⟨

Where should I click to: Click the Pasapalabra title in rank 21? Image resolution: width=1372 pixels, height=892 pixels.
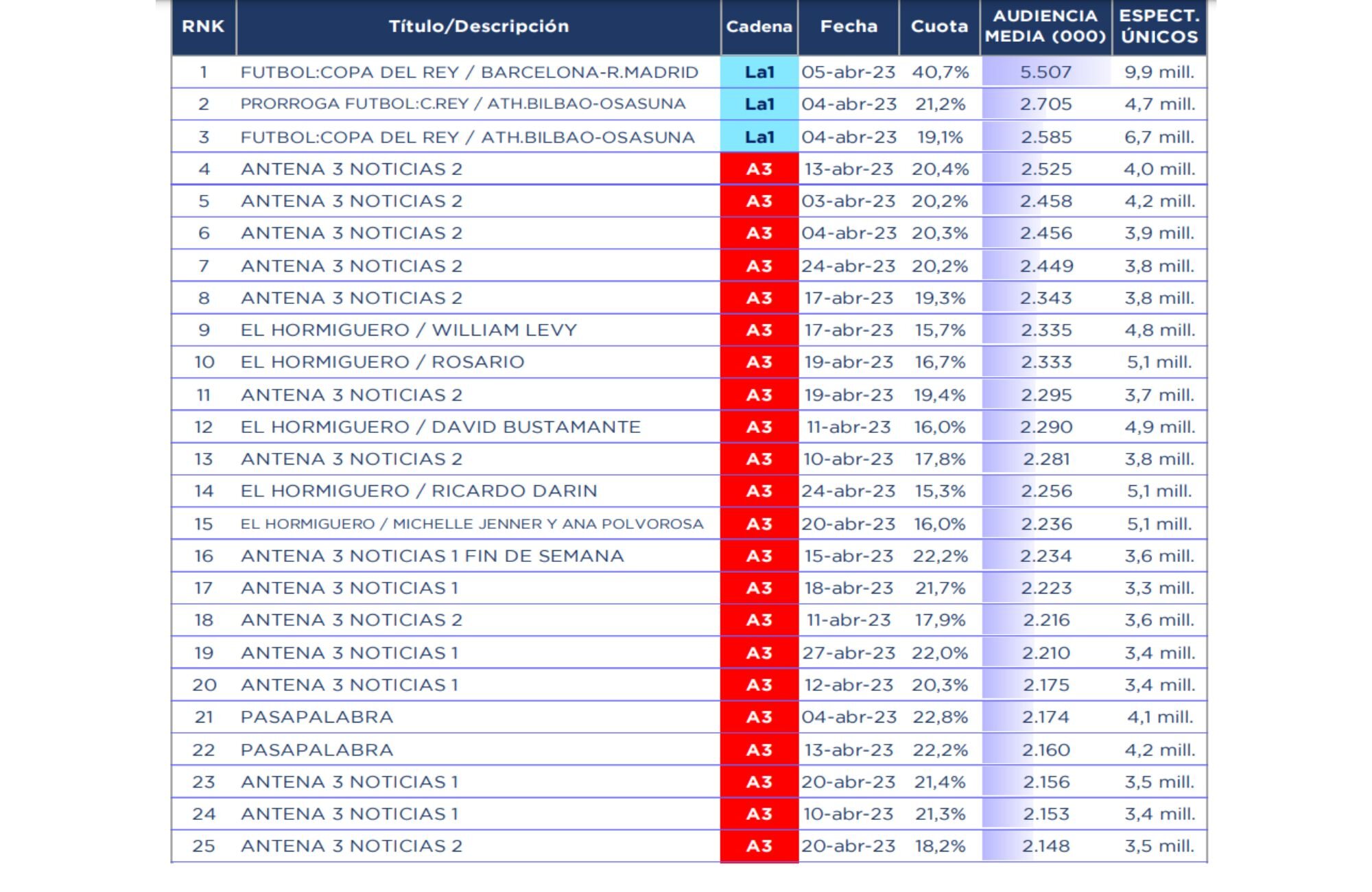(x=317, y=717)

⟩
⟨

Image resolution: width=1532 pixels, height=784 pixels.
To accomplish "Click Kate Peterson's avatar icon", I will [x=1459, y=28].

⟩
⟨

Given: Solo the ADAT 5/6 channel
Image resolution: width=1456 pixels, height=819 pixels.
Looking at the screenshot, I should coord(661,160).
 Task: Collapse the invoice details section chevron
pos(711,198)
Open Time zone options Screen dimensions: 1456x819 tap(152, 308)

⟩

### WHAT IS NEEDED
With the line holding "Given: Solo the ADAT 5/6 channel" as the first and the line holding "Open Time zone" as the last, set down that range of the entries above exactly, and nothing else.

### OUTPUT BELOW
Given: Solo the ADAT 5/6 channel
Image resolution: width=1456 pixels, height=819 pixels.
Looking at the screenshot, I should coord(661,160).
 Task: Collapse the invoice details section chevron
pos(711,198)
Open Time zone options Screen dimensions: 1456x819 tap(152, 308)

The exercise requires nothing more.